O Cairo tenta voltar à normalidade nesta quarta-feira, depois de milhares de manifestantes terem tomado na terça o centro da capital egípcia para exigir reformas políticas e econômicas e a renúncia do presidente do país, Hosni Mubarak, em uma jornada de protestos que terminou com o saldo de três mortos.
Segundo asseguraram à Agência Efe fontes dos serviços de segurança, durante a madrugada agentes antidistúrbios expulsaram à força manifestantes que estavam concentrados na praça de Tahrir (Libertação), na região central do Cairo.
Cerca de 150 manifestantes ficaram feridos e um número indeterminado foi detido durante a operação policial, que se prolongou entre 1h e 3h da hora local (21h e 23h de terça-feira pelo horário de Brasília) e que continuou com enfrentamentos e perseguições por ruas do centro da capital, segundo as fontes.
Já quatro horas depois o tráfego fluía normalmente na praça, onde três caminhões antidistúrbios faziam guarda e vários garis trabalhavam para recolher os restos dos protestos da véspera, como constatou a Efe.

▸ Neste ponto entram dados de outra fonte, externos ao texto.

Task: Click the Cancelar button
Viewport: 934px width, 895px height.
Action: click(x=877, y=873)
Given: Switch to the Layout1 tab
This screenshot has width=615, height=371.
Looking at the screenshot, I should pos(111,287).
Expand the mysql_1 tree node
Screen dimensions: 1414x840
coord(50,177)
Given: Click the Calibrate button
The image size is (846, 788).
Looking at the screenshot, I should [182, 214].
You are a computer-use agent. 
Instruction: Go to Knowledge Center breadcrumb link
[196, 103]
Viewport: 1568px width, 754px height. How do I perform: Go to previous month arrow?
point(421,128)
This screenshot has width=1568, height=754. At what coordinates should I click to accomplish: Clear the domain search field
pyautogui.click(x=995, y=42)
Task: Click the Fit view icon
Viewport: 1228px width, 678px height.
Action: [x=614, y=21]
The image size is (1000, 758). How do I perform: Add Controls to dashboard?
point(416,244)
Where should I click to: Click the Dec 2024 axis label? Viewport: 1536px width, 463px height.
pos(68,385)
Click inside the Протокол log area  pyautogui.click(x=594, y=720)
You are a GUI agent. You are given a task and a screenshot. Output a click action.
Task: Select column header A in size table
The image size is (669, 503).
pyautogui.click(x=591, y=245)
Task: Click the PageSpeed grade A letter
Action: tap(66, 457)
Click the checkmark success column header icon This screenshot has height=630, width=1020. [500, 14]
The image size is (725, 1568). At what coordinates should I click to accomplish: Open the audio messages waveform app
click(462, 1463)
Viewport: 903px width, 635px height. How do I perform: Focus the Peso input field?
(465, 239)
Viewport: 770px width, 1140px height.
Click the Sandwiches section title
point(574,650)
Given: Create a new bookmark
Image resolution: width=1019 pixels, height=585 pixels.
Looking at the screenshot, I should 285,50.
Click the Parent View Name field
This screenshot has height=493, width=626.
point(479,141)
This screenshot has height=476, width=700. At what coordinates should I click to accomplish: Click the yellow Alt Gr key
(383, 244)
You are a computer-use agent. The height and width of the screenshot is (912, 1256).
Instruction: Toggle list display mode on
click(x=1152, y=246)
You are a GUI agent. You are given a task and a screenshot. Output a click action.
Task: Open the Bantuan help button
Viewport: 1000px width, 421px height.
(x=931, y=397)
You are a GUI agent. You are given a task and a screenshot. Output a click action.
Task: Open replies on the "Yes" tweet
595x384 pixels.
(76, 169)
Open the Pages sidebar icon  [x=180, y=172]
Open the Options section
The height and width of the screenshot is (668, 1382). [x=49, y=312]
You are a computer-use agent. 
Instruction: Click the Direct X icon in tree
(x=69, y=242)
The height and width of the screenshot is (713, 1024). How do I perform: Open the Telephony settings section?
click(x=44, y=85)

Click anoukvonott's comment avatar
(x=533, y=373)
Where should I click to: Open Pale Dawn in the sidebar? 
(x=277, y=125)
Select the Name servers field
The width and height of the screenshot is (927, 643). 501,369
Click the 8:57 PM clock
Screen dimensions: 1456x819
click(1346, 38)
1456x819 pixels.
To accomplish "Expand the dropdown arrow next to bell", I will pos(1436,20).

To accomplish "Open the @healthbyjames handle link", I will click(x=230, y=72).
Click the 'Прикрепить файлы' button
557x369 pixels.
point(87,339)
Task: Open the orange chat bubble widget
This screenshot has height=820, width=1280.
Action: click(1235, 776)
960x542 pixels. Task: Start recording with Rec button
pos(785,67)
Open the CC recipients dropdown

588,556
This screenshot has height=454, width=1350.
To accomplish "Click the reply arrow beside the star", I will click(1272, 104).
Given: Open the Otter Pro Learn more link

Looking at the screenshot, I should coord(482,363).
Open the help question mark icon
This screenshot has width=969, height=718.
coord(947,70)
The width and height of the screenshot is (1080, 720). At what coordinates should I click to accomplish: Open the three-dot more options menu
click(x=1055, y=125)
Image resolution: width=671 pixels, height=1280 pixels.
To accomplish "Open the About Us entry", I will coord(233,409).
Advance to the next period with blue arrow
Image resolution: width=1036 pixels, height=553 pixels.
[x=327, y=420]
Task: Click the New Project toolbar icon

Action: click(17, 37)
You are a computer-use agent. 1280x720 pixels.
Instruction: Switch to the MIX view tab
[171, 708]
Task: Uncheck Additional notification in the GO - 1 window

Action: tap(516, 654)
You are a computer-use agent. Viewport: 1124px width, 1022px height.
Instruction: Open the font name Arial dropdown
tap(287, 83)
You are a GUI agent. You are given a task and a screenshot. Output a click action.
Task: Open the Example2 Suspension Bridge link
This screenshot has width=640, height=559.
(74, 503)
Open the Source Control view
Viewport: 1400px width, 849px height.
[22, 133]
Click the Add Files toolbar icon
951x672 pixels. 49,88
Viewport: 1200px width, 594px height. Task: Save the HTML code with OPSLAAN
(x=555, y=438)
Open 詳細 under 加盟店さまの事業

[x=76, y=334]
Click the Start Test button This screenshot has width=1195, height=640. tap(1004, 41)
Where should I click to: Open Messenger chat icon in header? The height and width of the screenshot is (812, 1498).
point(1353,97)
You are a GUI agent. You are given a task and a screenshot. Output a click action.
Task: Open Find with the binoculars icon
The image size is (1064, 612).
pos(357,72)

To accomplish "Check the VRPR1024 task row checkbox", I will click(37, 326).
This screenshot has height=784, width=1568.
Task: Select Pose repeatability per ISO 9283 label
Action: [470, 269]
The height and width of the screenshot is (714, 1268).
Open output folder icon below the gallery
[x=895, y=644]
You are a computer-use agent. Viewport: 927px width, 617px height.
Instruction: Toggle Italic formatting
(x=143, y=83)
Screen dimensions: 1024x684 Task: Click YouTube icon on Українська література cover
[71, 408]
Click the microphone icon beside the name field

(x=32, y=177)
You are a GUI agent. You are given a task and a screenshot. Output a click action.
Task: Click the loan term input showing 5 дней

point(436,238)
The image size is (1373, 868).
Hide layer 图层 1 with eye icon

Milhares de pessoas que se manifestaram na terça-feira em diferentes pontos do Cairo para exigir a queda de Mubarak, no poder desde 1981, o fim da lei de emergência e a realização de eleições limpas, se juntaram no centro da capital em uma concentração sem precedentes no país.
Houve manifestações também nas principais cidades do país, como Alexandria, Al Minya, Suez e Port Said, segundo as fontes, que informaram que pelo menos um policial e dois civis morreram durante a jornada de ontem.
O agente policial identificado como Ahmed Abdelaziz ficou ferido na praça de Tahrir após ser atingido por uma pedra e morreu no hospital, enquanto os dois civis faleceram na cidade de Suez por disparos de balas de borracha, informaram as fontes.
Em Suez, houve ainda 63 feridos, incluídos quatro agentes.